Texto de referencia ->
——————————

Cuerpo y la Sangre de Jesús


“El primer día de la fiesta de los Panes Ácimos, cuando se inmolaba la víctima pascual, los discípulos dijeron a Jesús:

─ ¿Dónde quieres que vayamos a prepararte la comida pascual?
El envió a dos de sus discípulos diciéndoles:
─ Vayan a la ciudad; allí se encontrarán con un hombre que lleva un cántaro de agua. Síganlo y díganle al dueño de la casa donde entre: ‘El Maestro dice: ¿dónde está mi habitación de huésped, en la que voy a comer el cordero pascual con mis discípulos? El les mostrará una gran sala en el piso alto, arreglada con almohadones y ya dispuesta; prepárennos allí lo necesario”.
Los discípulos partieron y, al llegar a la ciudad, encontraron todo como Jesús les había dicho y prepararon la Pascua.
Mientras estaban comiendo, Jesús tomó el pan habiendo bendecido lo partió y lo dio a sus discípulos diciendo:
─Tomen y coman, esto es mi Cuerpo.
Y habiendo tomado un cáliz y dado gracias se lo dio y bebieron de él todos. Y les dijo:
─ Esta es mi Sangre de la Alianza, que es derramada por muchos. En verdad les digo que no beberé más del fruto de la vid hasta el día en que beba el vino nuevo en el Reino de Dios” (Mc 14, 12-26).

Contemplación
En la misa del Corpus el Papa Francisco tomó las palabras de San Agustín: “Coman el vínculo que los mantiene unidos, no sea que se disgreguen; beban el precio de su redención, no sea que se desvaloricen” (Sermón 228 B).

——————————

Consigna del ejercicio A -> Indique si cada afirmación concuerda con el texto sobre el Cuerpo y la Sangre de Jesús, respondiendo sí o no y citando literalmente las palabras que lo determinan: (i) Jesús envió a tres discípulos a la ciudad; (ii) los discípulos hallaron todo tal como Jesús les había anunciado; (iii) la gran sala se encontraba en el piso alto.
Consigna del ejercicio B -> Prosiga el texto sobre el Cuerpo y la Sangre de Jesús a partir de su última oración.
El listado no guarda relación alguna con el texto sobre el Cuerpo y la Sangre de Jesús.

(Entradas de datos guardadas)

——————————

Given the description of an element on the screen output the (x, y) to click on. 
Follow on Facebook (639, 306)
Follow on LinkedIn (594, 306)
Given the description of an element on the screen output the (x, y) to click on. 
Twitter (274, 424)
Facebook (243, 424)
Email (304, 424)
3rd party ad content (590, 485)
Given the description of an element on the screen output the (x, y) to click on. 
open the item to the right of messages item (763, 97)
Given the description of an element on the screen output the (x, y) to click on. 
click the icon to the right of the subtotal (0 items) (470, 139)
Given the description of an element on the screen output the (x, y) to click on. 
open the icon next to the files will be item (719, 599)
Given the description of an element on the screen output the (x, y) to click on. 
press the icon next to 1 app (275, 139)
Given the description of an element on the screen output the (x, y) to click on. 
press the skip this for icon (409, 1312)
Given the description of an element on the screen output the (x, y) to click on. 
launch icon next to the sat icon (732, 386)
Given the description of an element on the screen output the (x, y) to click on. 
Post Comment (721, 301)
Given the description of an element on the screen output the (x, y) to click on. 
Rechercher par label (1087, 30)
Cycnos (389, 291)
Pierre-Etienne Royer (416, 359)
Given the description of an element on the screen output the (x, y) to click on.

——————————

Respuesta del ejercicio A ->
(i) No: «El envió a dos de sus discípulos diciéndoles».
(ii) Sí: «encontraron todo como Jesús les había dicho».
(iii) Sí: «una gran sala en el piso alto».

Respuesta del ejercicio B ->
Al escucharlas de nuevo, como en el Corpus de 2011 en Bs. As., esta vez me llamó la atención la segunda advertencia de Agustín: beban el precio de su redención, no sea que se vuelvan “viles”.
Envilecerse es la palabra, que viene del latín, y tiene dos significados. Uno es económico y se puede traducir como “devaluarse”. Recordar el precio de la sangre con la que fuimos comprados nos hace tomar conciencia de nuestro valor en impide que nos devaluemos. El mundo valora a las personas sobre todo por su capacidad de producir. De última, hasta una fama ganada con méritos, se “infla” o se “devalúa” según algunos tengan capacidad para obtener frutos económicos de la persona famosa.
La inflación es cuantitativa: el dinero vale menos si se emiten más billetes; pero no hay que dejar de lado este sentido cuantitativo. Puede resultarnos claro pensar que la Sangre del Señor es la moneda fuerte. Cómo los dólares o el oro que uno pueda tener guardados. El punto es que la Sangre del Señor no hay por qué tenerla guardada: el Señor nos la da como bebida espiritual para beberla cada día. San Ignacio, teniendo en cuenta esto, recomendaba mirar a las personas como bañadas en la Sangre del Señor, para que brillara su valor: el valor infinito de cada persona.
Quizás a alguno pueda parecerle excesivo y sin embargo no lo es. Es más, hace falta este exceso para contrapesar la desvalorización constante del mundo a la inmensa mayoría de las personas. Uno mismo termina por considerarse en muchos aspectos como una moneda sin mucho valor, como nuestro devaluado peso argentino, que cada diez años sufre una devaluación considerable.
La Eucaristía es “viático”, vino y pan de calidad, para el camino. Por eso, comulgar es como si uno saliera a la calle con una moneda valiosa no para “comprar cosas” sino para intercambiar relaciones interpersonales de calidad por el camino.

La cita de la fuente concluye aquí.